Tunisie nucléaireLe gouvernement tunisien, tout provisoire qu’il est, s’est prononcé en faveur de l’énergie nucléaire et projette la construction de la première centrale dans l’histoire du pays aux horizons de 2020.Annoncée début mai par le directeur central de l’office national des mines,  l’information n’a pas fait réagir l’opposition ni la société civile qui restent préoccupées  par la conjoncture actuelle, certes délicates,  et les courtes échéances (adoption de la nouvelle constitution et les élections).

L’argument officiel plaidant en faveur de l’option pour ce type d’énergie qui fait pourtant débat dans les pays qui recourent depuis longtemps au nucléaire, tient au fait de la baisse des réserves de pétrole et du gaz.  Selon les experts de la place, la Tunisie a un besoin quotidien de 6ooo mégawatts mais n’en produit que 3000.

Il est vrai que les coupures d’électricité sont devenues fréquentes depuis  un peu plus d’une année, mais les tunisiens se demandent comment on faisait avant pour les éviter ? Les coupures étaient en effet très rares !!!

Le nucléaire est  moins couteux,  et ultime argument  du premier responsable de l’office national des mines, les organisations internationales en charge des questions nucléaires ne s’opposent pas à cette option considérant la Tunisie comme étant un pays qui ne constitue pas un danger pour la paix internationale.

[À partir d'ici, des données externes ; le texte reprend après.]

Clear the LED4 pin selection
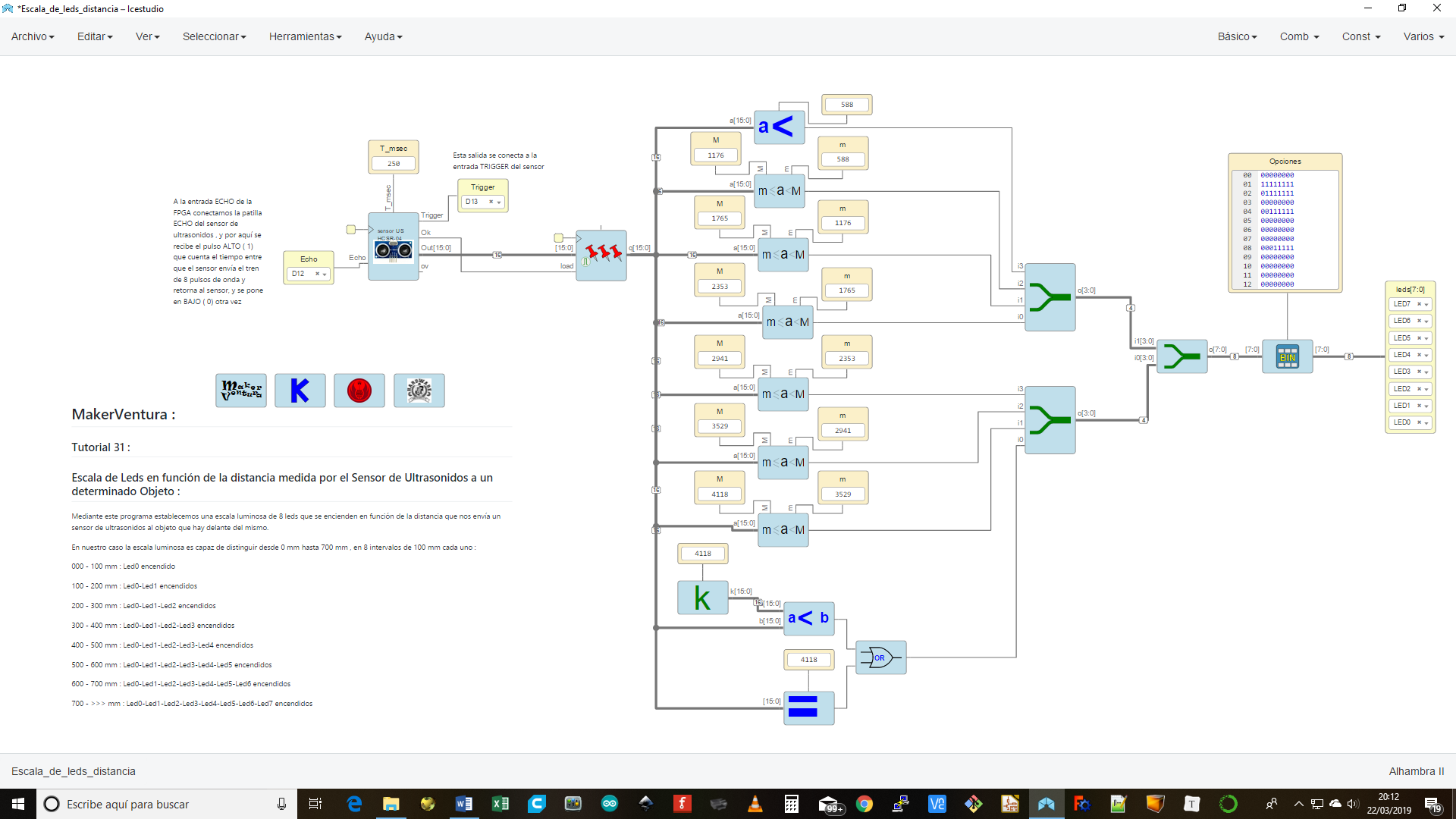 (1419, 355)
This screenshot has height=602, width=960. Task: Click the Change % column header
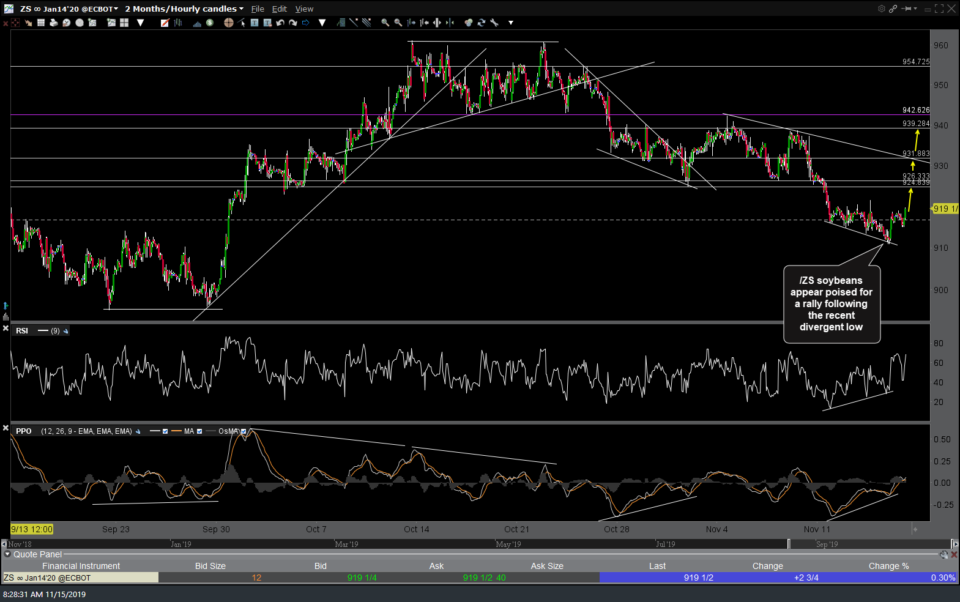pyautogui.click(x=888, y=565)
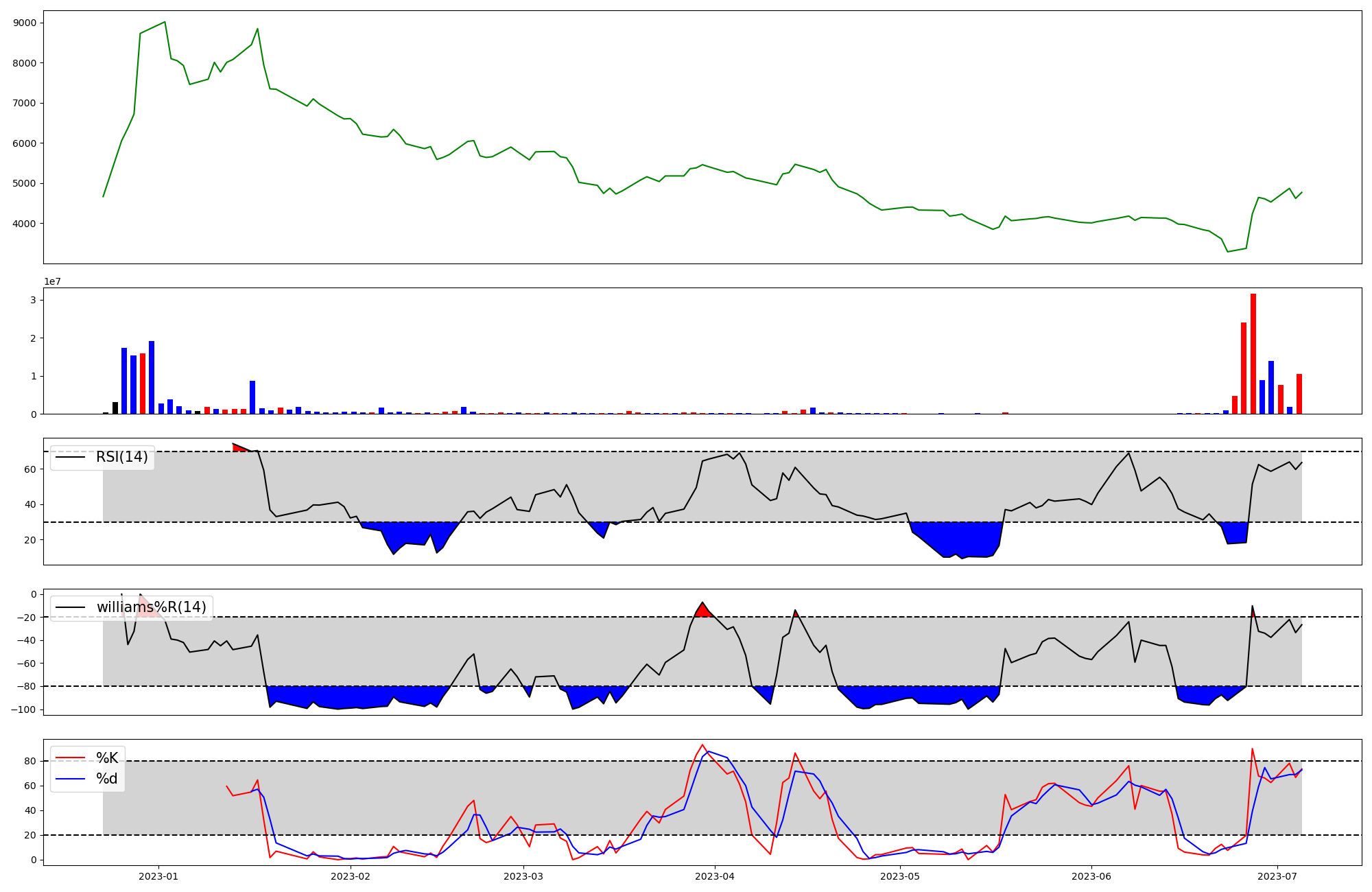
Task: Click the 2023-04 x-axis date label
Action: click(715, 876)
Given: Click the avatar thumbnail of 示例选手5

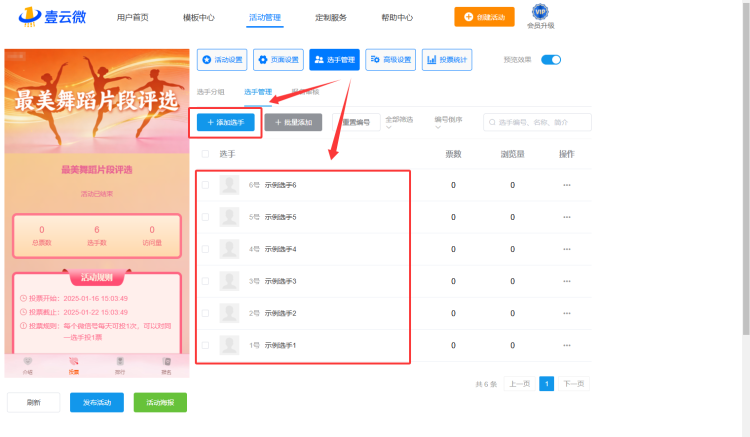Looking at the screenshot, I should pos(229,217).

Amen ! On veut bien y croire, mais que faires des centaines de djihadistes qui occupent les montagnes du centre et nord-ouest du pays et qui sèment vent et tempête, faisant des victimes parmi les forces de sécurité intérieure et les militaires qui ratissaient les lieux ?

Les responsables du secteur de l’énergie évacuent de surcroît d’un revers de main, le  coût de la protection nucléaire en décidant d’installer le premier site nucléaire dans des  zones côtières  géologiquement stables et non fissurées, inchallah !

Pourtant,  le soleil brille 300 jours sur 365 sur la Tunisie et l’option de l’énergie solaire dont on dit qu’elle onéreuse est l’option la plus appropriée. La recherche et les ressources financières font défaut, argument désormais résiduel des pays, fière de leur ‘indépendance’ et encore sous- développés qui privilégient les idéologies et oublient l’intérêt national.

Nucléaire moins coûteux ! Pas sûr, à moins que les décideurs tunisiens, sunnites et toujours provisoires,  aient eu, par mimétisme et certainement par jalousie,  la même idée que le président, chiite,  non provisoire,  iranien Ahmeddine Najed qui s’emploie, sans trop le reconnaitre, à avoir les mêmes  privilèges que son voisin pakistanais qui dispose de la bombe atomique. Chimères guerrières et sous- développement, c’est le problème.